そして、どうでもよさそうな顔をして、ひらひらと手を振った。
「あー、それもそうね。あなたたち座っていいわ。葉月はそっち、ジークはそこね」
教室には二人掛けの机と椅子が四台ずつ三列、合計十二台並んでいる。
窓際の一番後ろの机は誰も座っていない。
あと空いているのは、廊下側の三番目に一席と真ん中の二番目に一席だ。
ジャニスが指さしたのは、葉月が廊下側で真ん中がジークである。
人数からするともう一席空きがあると思われるが、窓側の三番目の机は一人の男子生徒が占領していた。
縦にも横にも大きい彼と一緒に座るには、針金のように細くないと無理だろう。
ジャニスは二人が席に着くのを待って、紙束を配り出した。
「新入りたち以外の今日の課題を配るわよ。こらっ、そこ、ぶーたれない。
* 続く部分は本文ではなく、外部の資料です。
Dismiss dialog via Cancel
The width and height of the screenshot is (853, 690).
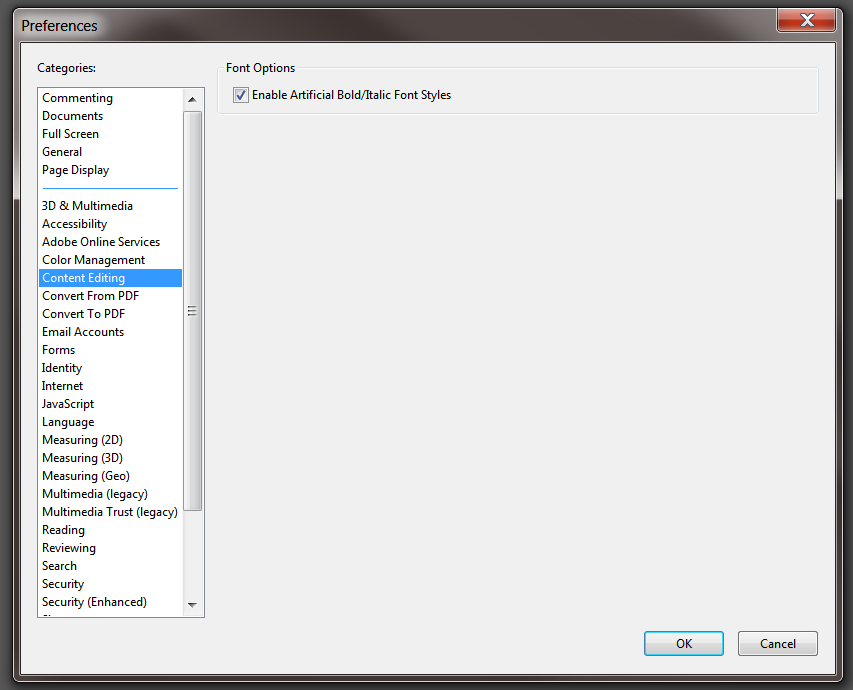tap(777, 643)
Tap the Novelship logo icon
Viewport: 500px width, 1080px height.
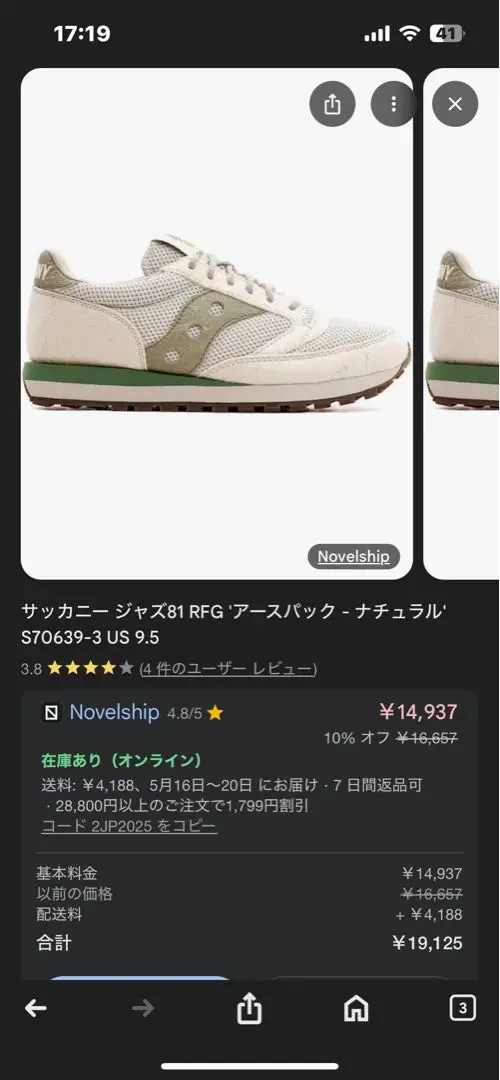pos(52,713)
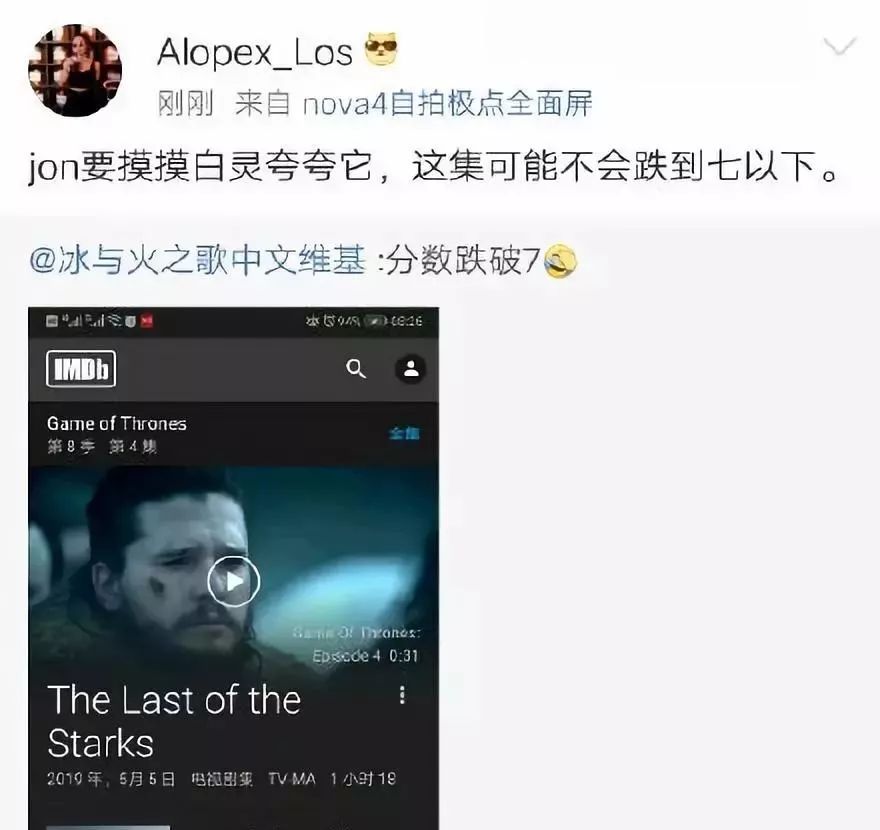Screen dimensions: 880x830
Task: Open the embedded IMDb screenshot image
Action: click(x=233, y=568)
課題増やすよ」
じゃかじゃか一人ずつに課題を渡しながら、ジャニスが机を巡っていく。
どうやら個人個人違う課題のようだ。
二十人ちょっととはいえ、年も進度も違う生徒たちに合わせて課題を作成するのは面倒だろう。
口で言うほど、彼女は教師に向いていないわけではないらしい。
だが大量の課題を出される生徒の方は、その熱心さにうんざりしているようだ。
葉月の隣に座るラナも、渡された課題にため息をついている。
葉月が「いい先生みたいね」と言うと、「えぇっ」と小声ではあるが驚いた声をあげた。
「えー、どうして? 葉月もあの先生の態度は見てたでしょ? そりゃあ悪い先生とまでは言わないけど」
眉間にしわを寄せて小声で抗議するラナに、葉月は少し困ったように笑って答える。
「だって、生徒一人一人に課題を作ってるんでしょう? それに変に偉ぶってもないし、私たちに変に気を遣わないしね。いい先生だと思うよ」
「えぇー」
納得出来ない様子のラナが抗議の声をあげると、その頭をジャニスが丸めた冊子でぽかりと叩いた。
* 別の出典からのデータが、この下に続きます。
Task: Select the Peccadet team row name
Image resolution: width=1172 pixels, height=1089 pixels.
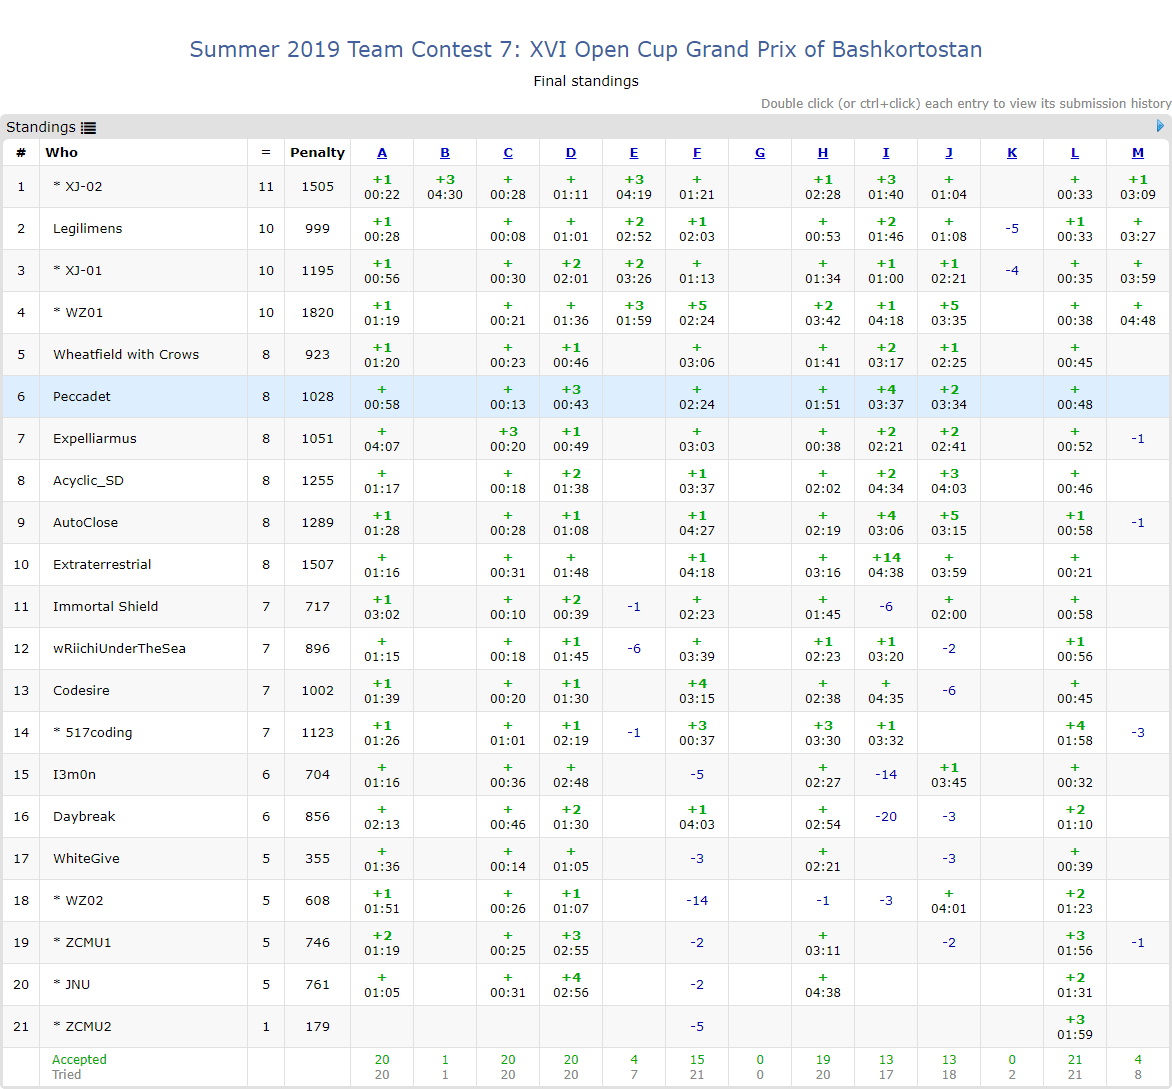Action: click(x=82, y=397)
「うるさい。課題に対するおしゃべりならいいけど、教師批判は本人がいないトコでやって」
ぷくぅっとほっぺたをふくらませるラナに、葉月が「ごめんね」と謝った。
「私が話しかけたせいで叱られちゃって」
「むぅ。そうさっさと謝られちゃうと怒れないじゃん」
「うん、ごめんね。許して」
笑顔で謝る葉月に、ラナはぷっと吹き出して小さく笑った。
「うん。いいよ。許してあげる。葉月って面白いね」
「許してくれてありがとう。でも面白いって言われるとちょっと複雑かな」
葉月が苦笑いを浮かべる。
面白くないと敬遠されたり嫌われたりするよりはいいが、“面白い人”というレッテルを貼られるとなると、少し複雑な気分だ。
相手は意識の上では一回り以上年下の女の子なのだ。
中身だけとはいえ、大人としてどうだろうという話になる。
だが、それを知っているのは自分とジークのみなので、まぁ、いいか、と葉月は納得することにした。